Тот сделал удивленное лицо.
— О каком взрыве вы говорите?
Я почувствовал, что Гаэтан разозлится, и снова вступился.
— Милый друг, — сказал я ему потихоньку. — Позвольте мне поговорить с этим субъектом. Он, вероятно, жертва потери памяти, что часто случается после таких сильных потрясений, и весьма возможно, что совершенно ничего не помнит о своем ужасном приключении. Успокойтесь и помолчите.

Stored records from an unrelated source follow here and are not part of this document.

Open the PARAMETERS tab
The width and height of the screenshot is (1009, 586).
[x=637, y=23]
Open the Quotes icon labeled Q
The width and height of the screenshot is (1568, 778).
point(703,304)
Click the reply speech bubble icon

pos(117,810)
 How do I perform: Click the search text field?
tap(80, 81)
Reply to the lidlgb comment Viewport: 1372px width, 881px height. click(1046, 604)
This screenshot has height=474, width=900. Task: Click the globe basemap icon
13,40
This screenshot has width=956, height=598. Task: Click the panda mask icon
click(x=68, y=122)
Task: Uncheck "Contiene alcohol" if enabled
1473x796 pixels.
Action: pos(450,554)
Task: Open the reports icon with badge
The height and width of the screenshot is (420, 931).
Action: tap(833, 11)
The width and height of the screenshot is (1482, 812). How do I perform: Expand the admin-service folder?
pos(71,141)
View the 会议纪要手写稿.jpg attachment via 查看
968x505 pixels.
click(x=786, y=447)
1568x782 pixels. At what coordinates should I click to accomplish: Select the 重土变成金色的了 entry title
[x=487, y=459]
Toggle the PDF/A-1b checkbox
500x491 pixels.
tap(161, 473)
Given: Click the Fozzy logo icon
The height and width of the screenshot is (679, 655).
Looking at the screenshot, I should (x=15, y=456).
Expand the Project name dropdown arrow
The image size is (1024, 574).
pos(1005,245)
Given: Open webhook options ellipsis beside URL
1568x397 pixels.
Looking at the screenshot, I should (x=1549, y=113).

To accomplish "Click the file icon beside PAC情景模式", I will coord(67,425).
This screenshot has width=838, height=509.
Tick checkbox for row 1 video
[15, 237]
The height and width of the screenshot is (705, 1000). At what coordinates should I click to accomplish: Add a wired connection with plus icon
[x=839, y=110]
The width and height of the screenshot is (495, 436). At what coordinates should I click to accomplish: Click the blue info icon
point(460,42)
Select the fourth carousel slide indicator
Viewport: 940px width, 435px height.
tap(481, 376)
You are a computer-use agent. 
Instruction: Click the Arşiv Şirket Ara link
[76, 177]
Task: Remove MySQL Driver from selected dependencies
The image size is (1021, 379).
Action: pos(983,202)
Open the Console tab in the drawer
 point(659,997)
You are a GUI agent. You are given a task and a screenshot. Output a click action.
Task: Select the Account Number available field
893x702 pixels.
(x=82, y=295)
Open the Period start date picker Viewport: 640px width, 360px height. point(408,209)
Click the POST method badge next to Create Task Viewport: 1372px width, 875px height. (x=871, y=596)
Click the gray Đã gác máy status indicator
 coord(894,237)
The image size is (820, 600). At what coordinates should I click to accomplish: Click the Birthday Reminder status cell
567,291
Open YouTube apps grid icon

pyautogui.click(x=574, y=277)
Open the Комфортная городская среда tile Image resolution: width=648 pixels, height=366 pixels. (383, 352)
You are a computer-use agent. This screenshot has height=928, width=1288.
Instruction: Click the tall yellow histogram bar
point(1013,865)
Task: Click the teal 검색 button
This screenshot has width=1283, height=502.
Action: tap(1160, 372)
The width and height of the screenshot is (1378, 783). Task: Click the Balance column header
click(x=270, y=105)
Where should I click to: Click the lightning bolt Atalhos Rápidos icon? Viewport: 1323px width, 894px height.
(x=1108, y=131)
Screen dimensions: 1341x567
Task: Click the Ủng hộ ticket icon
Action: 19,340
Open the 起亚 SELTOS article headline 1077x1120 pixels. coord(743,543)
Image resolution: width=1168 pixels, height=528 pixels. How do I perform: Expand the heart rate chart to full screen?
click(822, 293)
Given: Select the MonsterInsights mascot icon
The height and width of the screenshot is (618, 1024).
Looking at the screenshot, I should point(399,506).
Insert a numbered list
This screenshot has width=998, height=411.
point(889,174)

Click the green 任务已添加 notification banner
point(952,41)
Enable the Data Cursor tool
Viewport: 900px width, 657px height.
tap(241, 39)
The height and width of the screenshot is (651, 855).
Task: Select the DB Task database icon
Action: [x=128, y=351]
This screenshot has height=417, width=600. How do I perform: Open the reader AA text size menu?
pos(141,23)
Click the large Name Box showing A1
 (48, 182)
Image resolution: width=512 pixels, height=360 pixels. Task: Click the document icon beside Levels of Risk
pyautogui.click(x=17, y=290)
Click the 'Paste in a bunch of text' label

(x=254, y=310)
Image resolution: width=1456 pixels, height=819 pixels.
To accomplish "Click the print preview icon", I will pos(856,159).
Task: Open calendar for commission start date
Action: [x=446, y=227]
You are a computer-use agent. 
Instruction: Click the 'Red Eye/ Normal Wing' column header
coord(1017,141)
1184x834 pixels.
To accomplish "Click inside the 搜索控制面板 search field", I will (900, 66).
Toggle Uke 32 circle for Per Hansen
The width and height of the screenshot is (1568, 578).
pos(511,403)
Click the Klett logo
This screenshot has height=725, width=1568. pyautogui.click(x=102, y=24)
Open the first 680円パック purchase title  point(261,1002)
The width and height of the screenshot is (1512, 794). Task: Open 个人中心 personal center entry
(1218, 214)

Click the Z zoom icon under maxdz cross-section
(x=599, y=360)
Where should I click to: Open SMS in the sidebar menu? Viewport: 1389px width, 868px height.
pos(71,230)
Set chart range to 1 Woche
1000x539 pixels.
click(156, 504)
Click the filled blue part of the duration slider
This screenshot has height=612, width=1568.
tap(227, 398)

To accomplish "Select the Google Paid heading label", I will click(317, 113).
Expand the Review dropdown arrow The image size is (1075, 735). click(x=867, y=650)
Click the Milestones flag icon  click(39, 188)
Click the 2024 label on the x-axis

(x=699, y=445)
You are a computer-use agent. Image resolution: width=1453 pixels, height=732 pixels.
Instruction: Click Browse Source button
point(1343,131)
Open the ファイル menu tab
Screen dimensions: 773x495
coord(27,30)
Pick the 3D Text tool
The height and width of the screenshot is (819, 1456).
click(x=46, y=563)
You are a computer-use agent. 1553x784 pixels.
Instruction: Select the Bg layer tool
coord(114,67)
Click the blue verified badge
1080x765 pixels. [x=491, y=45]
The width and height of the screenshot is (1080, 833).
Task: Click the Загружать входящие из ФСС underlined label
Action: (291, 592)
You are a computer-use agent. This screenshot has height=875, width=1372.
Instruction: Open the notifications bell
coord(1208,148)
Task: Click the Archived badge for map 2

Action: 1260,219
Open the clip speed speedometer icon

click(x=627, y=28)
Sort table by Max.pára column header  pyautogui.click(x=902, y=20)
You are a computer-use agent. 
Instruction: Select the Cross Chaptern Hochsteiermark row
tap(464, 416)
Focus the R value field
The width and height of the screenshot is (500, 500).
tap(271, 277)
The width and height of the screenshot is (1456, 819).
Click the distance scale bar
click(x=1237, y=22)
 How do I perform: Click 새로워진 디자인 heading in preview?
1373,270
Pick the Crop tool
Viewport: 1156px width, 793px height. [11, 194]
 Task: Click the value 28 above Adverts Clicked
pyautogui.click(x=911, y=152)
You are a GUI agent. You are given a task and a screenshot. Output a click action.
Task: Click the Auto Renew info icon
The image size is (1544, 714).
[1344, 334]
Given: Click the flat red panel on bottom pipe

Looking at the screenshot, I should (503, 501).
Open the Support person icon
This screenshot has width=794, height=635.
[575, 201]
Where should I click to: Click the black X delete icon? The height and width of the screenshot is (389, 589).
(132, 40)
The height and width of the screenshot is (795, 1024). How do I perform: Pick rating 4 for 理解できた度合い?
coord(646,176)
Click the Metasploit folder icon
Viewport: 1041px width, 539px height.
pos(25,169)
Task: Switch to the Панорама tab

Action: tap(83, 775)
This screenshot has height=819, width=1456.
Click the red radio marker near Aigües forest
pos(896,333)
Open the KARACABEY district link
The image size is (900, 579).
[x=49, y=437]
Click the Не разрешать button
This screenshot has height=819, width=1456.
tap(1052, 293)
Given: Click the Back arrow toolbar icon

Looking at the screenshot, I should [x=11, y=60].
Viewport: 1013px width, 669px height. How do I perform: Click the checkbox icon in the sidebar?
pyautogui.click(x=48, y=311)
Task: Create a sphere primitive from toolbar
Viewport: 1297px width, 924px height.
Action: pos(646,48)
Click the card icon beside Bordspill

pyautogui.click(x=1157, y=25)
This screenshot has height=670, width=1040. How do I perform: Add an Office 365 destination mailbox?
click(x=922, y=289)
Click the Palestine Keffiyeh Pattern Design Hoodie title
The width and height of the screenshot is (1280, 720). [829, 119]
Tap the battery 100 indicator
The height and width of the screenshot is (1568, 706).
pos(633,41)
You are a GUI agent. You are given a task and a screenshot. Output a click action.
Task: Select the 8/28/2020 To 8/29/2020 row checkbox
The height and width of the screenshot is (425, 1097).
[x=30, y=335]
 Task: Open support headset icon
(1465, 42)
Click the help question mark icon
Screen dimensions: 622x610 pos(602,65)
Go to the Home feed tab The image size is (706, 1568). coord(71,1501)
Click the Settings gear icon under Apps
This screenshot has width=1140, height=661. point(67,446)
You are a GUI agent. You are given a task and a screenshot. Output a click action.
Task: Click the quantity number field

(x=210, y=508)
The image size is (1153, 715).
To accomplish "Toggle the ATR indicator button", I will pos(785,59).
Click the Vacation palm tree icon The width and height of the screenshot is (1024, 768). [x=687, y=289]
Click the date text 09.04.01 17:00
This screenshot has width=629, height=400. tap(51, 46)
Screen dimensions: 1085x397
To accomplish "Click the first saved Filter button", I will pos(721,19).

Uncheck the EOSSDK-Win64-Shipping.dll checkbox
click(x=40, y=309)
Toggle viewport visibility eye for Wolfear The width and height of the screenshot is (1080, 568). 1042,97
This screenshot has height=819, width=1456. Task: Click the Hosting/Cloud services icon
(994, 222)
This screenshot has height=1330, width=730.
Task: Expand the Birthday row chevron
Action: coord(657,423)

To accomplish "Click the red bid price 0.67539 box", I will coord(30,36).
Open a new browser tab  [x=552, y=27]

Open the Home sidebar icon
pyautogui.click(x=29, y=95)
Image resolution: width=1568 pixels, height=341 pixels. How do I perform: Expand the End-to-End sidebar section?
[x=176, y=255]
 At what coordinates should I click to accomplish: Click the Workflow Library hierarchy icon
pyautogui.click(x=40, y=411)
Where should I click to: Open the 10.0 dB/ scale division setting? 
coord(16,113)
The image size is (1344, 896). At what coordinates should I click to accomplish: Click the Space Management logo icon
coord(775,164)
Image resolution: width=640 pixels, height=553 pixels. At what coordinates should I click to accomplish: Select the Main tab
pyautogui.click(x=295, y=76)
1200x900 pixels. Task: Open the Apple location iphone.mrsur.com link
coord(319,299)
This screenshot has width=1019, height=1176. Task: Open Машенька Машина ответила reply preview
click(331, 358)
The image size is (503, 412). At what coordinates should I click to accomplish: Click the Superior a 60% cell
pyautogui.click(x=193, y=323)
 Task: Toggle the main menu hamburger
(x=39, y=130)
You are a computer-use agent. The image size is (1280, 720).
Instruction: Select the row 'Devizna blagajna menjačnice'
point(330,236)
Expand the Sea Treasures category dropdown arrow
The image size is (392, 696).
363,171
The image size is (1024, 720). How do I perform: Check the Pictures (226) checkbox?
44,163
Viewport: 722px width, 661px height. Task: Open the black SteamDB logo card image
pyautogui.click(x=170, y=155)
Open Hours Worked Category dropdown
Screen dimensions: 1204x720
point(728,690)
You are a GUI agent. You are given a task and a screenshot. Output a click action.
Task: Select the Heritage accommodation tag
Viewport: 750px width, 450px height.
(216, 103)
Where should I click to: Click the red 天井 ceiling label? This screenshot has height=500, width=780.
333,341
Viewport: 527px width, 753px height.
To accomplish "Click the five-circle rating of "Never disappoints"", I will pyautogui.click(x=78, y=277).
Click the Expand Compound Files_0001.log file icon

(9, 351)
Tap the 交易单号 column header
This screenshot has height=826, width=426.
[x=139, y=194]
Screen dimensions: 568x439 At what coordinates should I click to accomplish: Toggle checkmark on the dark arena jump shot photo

Затем я обратился к потерявшему память:
— Я вам расскажу все, что мы знаем о вашем приключении. Я надеюсь, что это освежит вашу память настолько, что вы, в свою очередь, будете в состоянии подробно рассказать лицу, приютившему вас, обстоятельства, которыми он обязан чести знакомства с вами.
Хотя я подчеркнул жестом указание «на приютившее его лицо», мой слушатель и ухом не повел. Охватив колени руками, опершись на них подбородком, он спокойно ждал моего рассказа. Я продолжал:
— Вы находитесь на паровой яхте «Океанида», принадлежащей господину де Винез-Парадоль; капитан — Дюваль; постоянное место нахождения — Гавр. Вы в полной безопасности. Это прекрасное судно, — 90 метров длиною, водоизмещение — 2184 тонны, делает легко 15 узлов в час, машина 5000 сил. За исключением 95 человек экипажа и прислуги, нас на яхте было до встречи с вами всего двое — владелец ее и я. Это немного, особенно если принять во внимание, что на яхте, кроме вашей, еще двадцать восемь таких же кают. Но, убоясь длинного пути, никто, кроме меня, не захотел сопутствовать господину де Винез. Мы возвращаемся из Гаваны, куда мой друг ездил затем, чтобы самому на месте выбрать себе сигары… Итак…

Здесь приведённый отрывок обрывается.